Task prompt | After locating the line that contains "29567 (60, 619)" in the data below, set down exactly that line and each one after it through the line that contains "Optionen bei der", and nothing more.

*** Begin section ***

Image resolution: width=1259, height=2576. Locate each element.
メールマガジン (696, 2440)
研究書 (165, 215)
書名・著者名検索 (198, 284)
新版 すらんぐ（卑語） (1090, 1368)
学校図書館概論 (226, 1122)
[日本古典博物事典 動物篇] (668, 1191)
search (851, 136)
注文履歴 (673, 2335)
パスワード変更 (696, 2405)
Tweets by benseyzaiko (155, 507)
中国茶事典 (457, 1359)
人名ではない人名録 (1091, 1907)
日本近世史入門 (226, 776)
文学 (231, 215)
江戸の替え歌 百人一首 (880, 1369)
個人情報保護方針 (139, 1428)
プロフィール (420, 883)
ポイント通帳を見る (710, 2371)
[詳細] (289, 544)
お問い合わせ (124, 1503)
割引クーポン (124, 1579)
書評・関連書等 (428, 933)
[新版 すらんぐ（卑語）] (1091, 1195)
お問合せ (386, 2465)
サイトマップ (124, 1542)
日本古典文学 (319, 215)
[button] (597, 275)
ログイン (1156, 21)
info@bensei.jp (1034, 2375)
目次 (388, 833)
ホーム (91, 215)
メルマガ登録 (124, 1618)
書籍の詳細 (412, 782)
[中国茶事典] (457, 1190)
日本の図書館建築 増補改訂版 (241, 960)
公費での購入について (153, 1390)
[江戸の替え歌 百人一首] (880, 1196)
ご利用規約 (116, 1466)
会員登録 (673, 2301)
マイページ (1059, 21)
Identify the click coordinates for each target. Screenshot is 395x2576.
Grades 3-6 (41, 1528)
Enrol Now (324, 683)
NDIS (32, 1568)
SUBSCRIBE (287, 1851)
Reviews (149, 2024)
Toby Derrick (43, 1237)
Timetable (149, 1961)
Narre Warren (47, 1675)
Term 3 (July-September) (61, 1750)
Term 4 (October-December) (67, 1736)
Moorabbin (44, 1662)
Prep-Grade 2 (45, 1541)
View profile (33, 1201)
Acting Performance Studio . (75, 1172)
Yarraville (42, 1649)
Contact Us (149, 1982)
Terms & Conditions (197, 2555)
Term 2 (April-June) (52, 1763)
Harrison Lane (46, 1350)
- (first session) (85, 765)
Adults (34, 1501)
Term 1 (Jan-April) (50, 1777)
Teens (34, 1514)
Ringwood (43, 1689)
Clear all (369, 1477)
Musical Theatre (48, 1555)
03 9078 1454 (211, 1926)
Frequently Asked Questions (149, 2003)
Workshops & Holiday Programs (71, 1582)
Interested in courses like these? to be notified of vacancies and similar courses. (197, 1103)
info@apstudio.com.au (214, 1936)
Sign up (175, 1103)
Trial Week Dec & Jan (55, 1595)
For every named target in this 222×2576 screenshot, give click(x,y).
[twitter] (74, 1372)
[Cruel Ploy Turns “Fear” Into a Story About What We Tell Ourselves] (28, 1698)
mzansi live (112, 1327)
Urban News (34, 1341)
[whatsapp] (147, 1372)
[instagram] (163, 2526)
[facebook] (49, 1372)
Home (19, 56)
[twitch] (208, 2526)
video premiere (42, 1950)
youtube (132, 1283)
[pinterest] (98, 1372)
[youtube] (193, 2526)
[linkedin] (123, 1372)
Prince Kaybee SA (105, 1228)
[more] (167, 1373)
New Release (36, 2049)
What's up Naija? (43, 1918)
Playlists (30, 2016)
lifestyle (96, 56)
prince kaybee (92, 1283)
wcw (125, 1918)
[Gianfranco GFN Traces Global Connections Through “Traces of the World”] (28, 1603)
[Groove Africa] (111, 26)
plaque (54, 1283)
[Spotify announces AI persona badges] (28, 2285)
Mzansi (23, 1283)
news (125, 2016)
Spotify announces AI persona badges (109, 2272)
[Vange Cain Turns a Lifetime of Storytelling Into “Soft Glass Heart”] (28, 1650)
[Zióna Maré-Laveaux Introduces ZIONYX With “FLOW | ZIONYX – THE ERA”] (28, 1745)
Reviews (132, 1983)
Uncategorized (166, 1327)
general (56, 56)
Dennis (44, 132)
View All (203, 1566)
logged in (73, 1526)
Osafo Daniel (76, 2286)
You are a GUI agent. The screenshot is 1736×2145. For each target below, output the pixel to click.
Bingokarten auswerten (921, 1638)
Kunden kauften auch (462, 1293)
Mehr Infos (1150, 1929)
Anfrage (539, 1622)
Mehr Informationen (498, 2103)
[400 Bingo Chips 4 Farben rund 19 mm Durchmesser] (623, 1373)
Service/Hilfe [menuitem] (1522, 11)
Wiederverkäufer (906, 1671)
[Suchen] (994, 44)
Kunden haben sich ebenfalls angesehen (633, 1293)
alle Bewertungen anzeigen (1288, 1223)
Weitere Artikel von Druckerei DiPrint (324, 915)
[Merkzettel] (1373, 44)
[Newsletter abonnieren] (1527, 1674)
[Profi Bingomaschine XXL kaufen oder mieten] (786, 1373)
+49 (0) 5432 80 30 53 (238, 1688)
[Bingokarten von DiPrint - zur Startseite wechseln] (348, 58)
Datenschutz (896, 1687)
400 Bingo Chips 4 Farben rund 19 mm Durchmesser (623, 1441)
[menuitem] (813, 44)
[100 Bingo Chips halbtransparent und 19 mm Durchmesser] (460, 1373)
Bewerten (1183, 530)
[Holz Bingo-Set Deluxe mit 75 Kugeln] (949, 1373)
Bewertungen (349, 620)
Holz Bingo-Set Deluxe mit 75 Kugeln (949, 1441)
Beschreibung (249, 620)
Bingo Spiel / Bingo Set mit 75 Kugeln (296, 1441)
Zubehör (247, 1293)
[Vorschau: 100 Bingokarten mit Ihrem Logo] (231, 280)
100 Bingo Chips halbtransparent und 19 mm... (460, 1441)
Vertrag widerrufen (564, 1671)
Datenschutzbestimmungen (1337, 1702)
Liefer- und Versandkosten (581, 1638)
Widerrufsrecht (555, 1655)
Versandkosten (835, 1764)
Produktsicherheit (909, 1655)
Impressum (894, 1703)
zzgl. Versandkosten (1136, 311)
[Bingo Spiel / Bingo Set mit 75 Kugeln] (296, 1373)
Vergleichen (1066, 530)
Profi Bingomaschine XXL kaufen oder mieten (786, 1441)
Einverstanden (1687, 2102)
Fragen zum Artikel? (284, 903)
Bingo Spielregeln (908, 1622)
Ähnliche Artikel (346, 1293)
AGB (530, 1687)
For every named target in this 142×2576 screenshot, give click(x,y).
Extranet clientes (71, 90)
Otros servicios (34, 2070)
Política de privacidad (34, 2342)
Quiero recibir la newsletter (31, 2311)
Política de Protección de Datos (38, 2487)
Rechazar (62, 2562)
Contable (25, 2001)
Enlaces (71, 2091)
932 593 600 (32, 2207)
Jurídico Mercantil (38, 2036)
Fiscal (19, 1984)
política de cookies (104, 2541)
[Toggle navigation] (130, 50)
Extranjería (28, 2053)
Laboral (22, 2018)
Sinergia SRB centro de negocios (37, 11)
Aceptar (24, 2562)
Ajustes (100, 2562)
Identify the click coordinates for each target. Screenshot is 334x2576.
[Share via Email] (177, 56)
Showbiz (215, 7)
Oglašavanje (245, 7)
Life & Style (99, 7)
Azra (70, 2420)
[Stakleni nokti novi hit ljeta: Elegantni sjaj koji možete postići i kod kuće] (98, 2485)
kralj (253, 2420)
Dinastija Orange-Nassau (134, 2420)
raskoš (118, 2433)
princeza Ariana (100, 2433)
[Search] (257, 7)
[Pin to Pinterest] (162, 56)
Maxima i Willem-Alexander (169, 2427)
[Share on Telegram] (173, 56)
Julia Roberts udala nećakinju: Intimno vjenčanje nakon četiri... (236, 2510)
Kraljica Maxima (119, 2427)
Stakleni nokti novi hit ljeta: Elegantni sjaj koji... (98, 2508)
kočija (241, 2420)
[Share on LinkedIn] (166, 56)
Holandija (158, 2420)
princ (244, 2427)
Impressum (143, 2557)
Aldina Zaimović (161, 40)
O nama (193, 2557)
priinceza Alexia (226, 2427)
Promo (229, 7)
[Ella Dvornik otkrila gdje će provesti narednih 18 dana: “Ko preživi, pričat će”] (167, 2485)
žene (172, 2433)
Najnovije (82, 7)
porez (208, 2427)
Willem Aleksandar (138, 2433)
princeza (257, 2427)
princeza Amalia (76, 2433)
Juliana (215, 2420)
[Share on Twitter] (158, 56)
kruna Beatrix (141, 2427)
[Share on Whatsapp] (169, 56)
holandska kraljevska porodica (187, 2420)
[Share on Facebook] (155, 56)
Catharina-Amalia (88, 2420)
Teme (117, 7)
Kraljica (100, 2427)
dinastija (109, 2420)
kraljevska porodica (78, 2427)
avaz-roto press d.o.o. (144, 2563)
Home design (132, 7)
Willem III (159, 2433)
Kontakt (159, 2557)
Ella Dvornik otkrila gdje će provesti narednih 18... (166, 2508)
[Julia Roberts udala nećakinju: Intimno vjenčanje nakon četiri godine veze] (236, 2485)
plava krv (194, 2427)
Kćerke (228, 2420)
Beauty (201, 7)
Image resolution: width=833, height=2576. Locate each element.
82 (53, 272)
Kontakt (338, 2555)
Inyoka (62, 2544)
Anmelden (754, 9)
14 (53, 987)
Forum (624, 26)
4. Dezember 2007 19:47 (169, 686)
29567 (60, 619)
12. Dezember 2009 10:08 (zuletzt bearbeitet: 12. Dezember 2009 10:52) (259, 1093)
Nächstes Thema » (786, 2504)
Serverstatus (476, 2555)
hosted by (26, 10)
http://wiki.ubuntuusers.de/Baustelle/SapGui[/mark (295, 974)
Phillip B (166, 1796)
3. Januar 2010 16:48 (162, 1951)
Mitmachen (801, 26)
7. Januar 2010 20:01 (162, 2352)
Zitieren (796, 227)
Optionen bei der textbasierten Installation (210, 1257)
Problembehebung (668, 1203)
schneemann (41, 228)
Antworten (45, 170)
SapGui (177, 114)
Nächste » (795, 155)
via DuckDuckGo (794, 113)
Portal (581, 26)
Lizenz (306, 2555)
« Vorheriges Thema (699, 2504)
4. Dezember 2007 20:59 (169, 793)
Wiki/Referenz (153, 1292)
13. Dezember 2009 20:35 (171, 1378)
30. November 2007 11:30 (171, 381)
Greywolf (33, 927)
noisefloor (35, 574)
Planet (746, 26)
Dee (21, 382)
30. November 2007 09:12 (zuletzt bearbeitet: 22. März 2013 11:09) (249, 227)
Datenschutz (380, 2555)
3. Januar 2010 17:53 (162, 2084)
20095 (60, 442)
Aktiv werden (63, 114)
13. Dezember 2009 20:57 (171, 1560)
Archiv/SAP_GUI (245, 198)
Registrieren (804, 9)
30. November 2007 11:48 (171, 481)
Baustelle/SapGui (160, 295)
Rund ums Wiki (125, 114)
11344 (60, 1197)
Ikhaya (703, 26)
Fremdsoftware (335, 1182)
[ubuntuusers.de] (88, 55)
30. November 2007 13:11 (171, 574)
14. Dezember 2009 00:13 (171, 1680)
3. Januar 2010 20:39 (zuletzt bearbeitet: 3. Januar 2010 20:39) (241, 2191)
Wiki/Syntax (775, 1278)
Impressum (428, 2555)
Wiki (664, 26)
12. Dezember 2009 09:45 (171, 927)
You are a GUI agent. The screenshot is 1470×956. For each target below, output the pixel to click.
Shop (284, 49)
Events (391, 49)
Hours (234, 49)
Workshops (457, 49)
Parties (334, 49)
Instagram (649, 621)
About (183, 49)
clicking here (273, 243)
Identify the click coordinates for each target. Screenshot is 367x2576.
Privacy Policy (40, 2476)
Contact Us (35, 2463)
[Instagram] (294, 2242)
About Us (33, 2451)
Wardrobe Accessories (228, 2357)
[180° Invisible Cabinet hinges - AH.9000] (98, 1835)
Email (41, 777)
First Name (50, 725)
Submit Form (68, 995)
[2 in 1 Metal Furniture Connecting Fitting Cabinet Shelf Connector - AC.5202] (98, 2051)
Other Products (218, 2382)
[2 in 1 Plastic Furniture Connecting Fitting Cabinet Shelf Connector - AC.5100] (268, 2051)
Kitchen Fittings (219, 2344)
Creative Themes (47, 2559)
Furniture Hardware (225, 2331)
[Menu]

*** End section ***

Solution to the exercise |
29567 (60, 619)
12. Dezember 2009 10:08 (zuletzt bearbeitet: 12. Dezember 2009 10:52) (259, 1093)
Nächstes Thema » (786, 2504)
Serverstatus (476, 2555)
hosted by (26, 10)
http://wiki.ubuntuusers.de/Baustelle/SapGui[/mark (295, 974)
Phillip B (166, 1796)
3. Januar 2010 16:48 (162, 1951)
Mitmachen (801, 26)
7. Januar 2010 20:01 (162, 2352)
Zitieren (796, 227)
Optionen bei der textbasierten Installation (210, 1257)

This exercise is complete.